The multiple itself — the number a buyer applies to your normalised EBITDA — is not fixed. It moves with sector, size, growth rate, customer concentration, and management dependency. In Southern European SME transactions, multiples typically range between 4× and 8× EBITDA for businesses in the €2–15M range. The difference between 4× and 8× on €1M of normalised EBITDA is €4 million. That is not a rounding error. That is the gap between a life-changing outcome and a disappointing one.

Three things move you from 4× to 8× faster than anything else. First: revenue visibility. Second: management depth — if the business cannot run without you, a buyer prices that into the multiple. Third: clean financials. A buyer who finds surprises in due diligence does not renegotiate. They walk.

The most important thing you can do today is commission an independent normalisation of your EBITDA. Not from your accountant. From someone who thinks like a buyer.

Author's POV

I have reviewed hundreds of information memoranda from businesses that wanted to sell. The ones that never closed had one thing in common: the owner had spent years building the business on their own terms, and had never once thought about it from a buyer's perspective.

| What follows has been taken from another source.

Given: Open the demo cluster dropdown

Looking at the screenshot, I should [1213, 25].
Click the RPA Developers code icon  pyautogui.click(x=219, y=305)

The normalised EBITDA is not an accounting exercise. It is the first thing a buyer calculates when deciding whether to keep reading. If the number looks wrong. too high, unexplained, or inconsistent with the sector. the process stops before it starts. Most sellers never know why.

The most common mistake I see: owners who add back their salary correctly, but forget that the buyer will replace them with a professional manager. The add-back is legitimate. But the buyer builds in the replacement cost on their side. and the net effect is smaller than the owner expected. Know both sides of that calculation before you sit across the table.